Architecture Patterns That Work

1. Bounded Channels Everywhere

Every channel in the system is bounded. This gives you:

Backpressure — Slow consumers throttle fast producers
Memory bounds — You know the maximum memory usage
Overload detection — try_send failing tells you the system is overloaded

Never use unbounded channels in production. Ever.

2. Separate Thread Pools by Workload Type

CPU-bound work   → Fixed pool (num_cpus threads)
IO-bound work    → Larger pool or async
Periodic tasks   → Dedicated threads with tick channels
Critical paths   → Dedicated threads (no sharing)

Don’t put CPU work and IO work in the same pool. A CPU-heavy task will monopolize threads that IO-bound tasks need for receiving data.

3. Graceful Shutdown Protocol

1. Signal shutdown (AtomicBool or channel)
2. Close input channels (drop senders)
3. Workers drain remaining work
4. Workers exit naturally when channels close
5. Join all worker threads
6. Flush any remaining state
7. Report final statistics

The key insight: closing channels is the shutdown signal for channel-based workers. Drop the sender, and recv() returns Err, breaking the worker loop. Clean, automatic, no special shutdown messages needed.

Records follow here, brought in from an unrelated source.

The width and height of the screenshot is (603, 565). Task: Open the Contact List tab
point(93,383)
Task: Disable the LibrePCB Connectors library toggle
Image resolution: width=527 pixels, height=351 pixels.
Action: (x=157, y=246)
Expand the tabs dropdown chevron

4. Metrics and Observability

Use atomics for counters. Read them from a stats reporter thread. Don’t put metrics behind mutexes — the overhead defeats the purpose.

// Good: lock-free stats
stats.processed.fetch_add(1, Ordering::Relaxed);

// Bad: locking a mutex for every metric update
stats_mutex.lock().unwrap().processed += 1;

5. Error Isolation

Workers should never panic. Catch panics, log them, continue:

while let Ok(item) = rx.recv() {
    let result = std::panic::catch_unwind(std::panic::AssertUnwindSafe(|| {
        process(item);
    }));
    if let Err(e) = result {
        eprintln!("Worker caught panic: {:?}", e);
        stats.errors.fetch_add(1, Ordering::Relaxed);
    }
}

One bad input shouldn’t take down a worker. One bad worker shouldn’t take down the pipeline.

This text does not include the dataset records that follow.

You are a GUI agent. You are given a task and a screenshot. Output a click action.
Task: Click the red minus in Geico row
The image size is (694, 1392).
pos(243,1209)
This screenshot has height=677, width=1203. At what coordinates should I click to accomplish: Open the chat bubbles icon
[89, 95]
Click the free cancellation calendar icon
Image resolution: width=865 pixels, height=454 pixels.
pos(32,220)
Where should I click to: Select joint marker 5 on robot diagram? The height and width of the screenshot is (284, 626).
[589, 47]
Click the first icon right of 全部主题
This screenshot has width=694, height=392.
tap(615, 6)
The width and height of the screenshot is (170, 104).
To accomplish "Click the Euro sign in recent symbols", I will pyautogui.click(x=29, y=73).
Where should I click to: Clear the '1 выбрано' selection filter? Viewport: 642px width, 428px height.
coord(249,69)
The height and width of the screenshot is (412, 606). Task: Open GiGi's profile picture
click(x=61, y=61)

Choosing the Right Primitive

Problem	Primitive	Why
Counters, flags	Atomics	No lock overhead
Read-heavy config	RwLock	Multiple concurrent readers
Mutable shared state	Mutex (parking_lot)	Simple, fast
Work distribution	Bounded channels	Backpressure, decoupling
Periodic tasks	tick channels + select	Clean, cancellable
One-time init	LazyLock / OnceLock	Zero-cost after init
Parallel computation	Rayon par_iter	Automatic work stealing
Per-thread scratch	thread_local	Zero synchronization

Anti-Patterns to Avoid

1. Arc<Mutex<» for everything. It works but it’s a crutch. Think about whether you actually need shared mutable state or whether channels would be cleaner.

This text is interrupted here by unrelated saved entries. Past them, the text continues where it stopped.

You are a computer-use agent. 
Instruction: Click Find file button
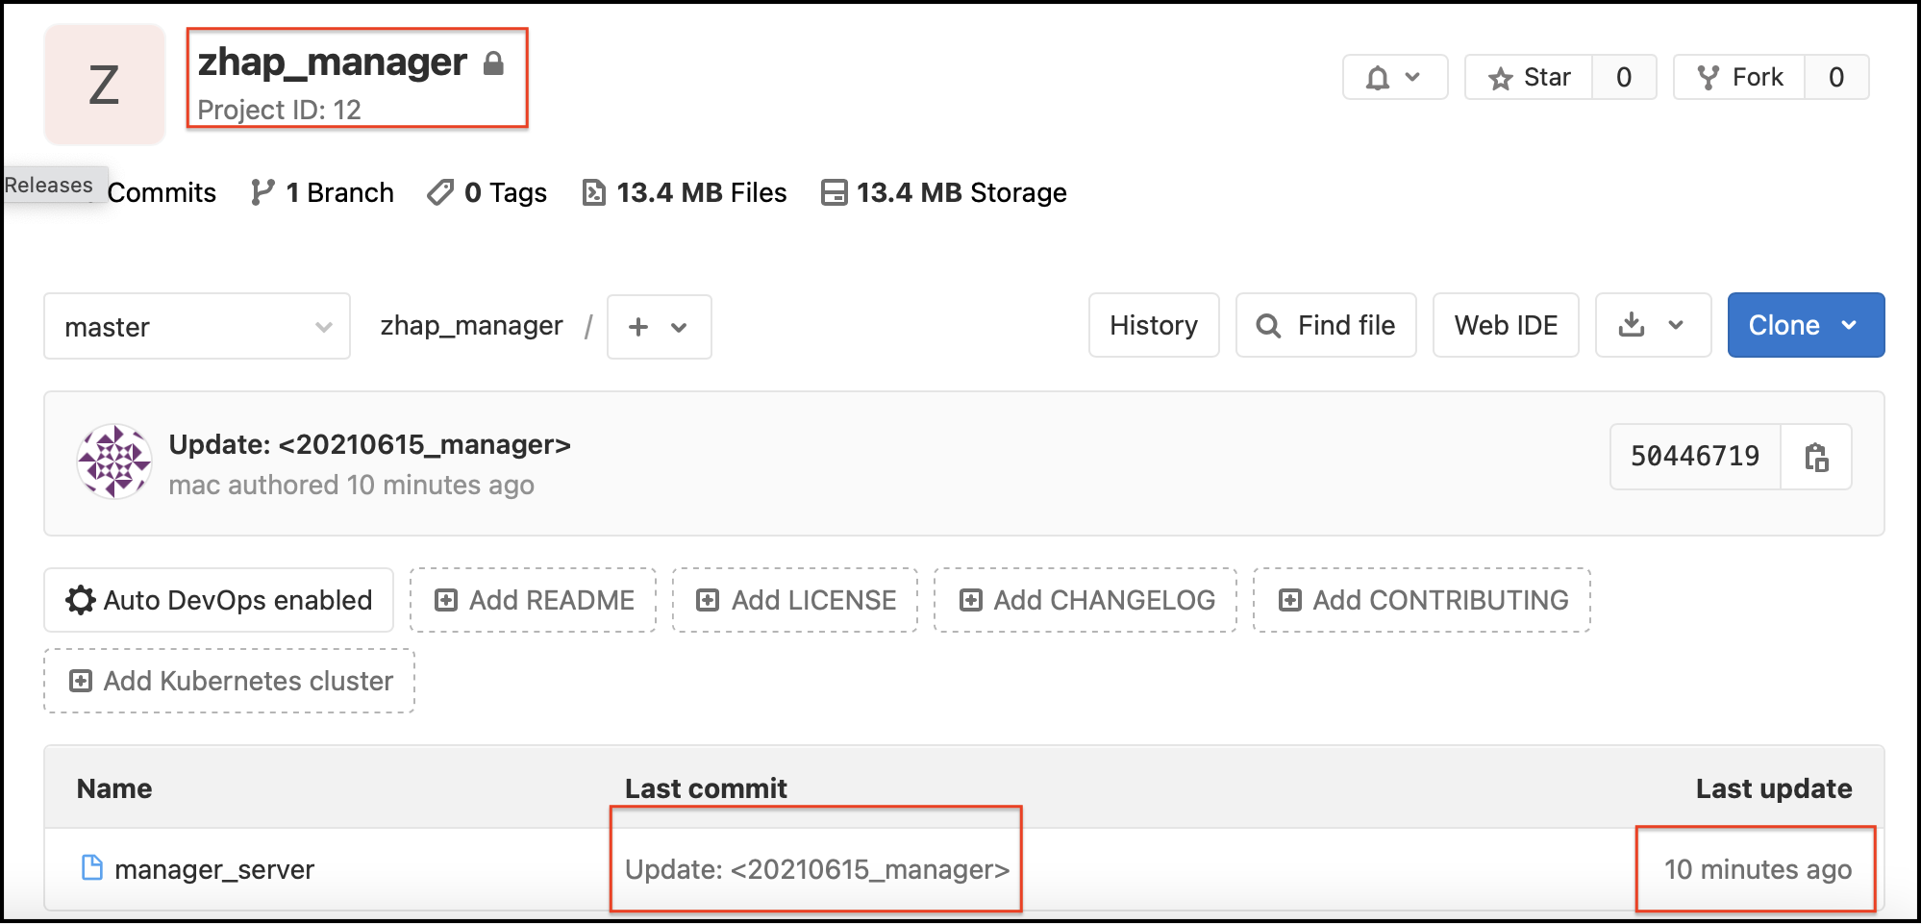point(1326,325)
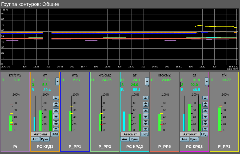Click the set-to-maximum arrow in РС КРД1
This screenshot has height=154, width=240.
pyautogui.click(x=56, y=98)
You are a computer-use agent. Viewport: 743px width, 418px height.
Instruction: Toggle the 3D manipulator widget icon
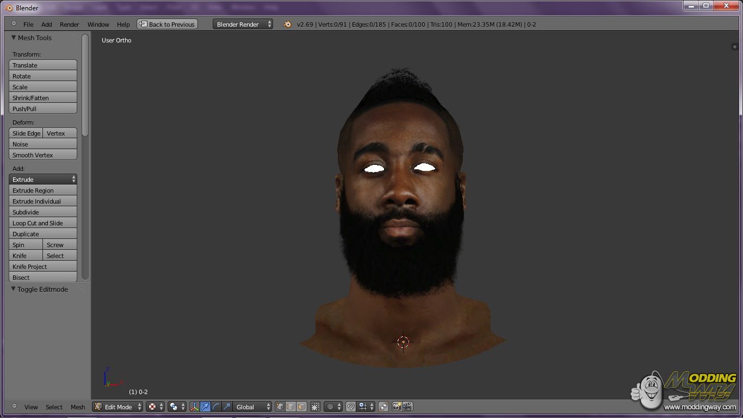coord(194,407)
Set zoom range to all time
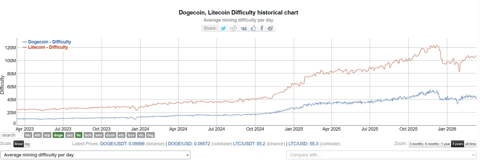 [x=470, y=144]
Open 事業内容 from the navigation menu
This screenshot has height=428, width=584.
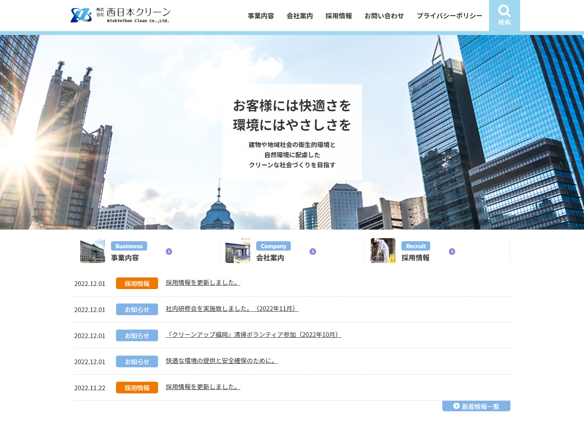pos(260,16)
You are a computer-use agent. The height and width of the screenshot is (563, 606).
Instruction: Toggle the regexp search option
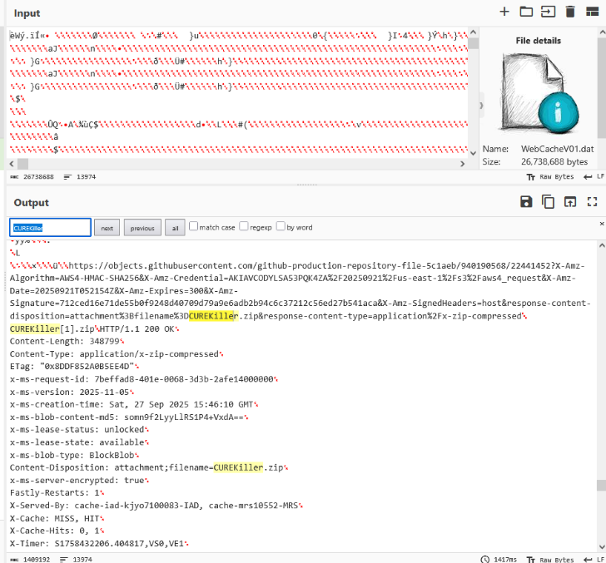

2. Unbounded spawning. Every thread::spawn should be justified. If you can’t predict the number of threads at design time, use a pool.

3. Lock-free data structures when a Mutex will do. Profile first. Mutex contention is rarely the bottleneck. Lock-free code is hard to write and harder to maintain.

4. Ignoring backpressure. If producers are faster than consumers, something has to give. Either buffer (bounded), drop (lossy), or block (backpressure). Decide explicitly — don’t let it happen by accident.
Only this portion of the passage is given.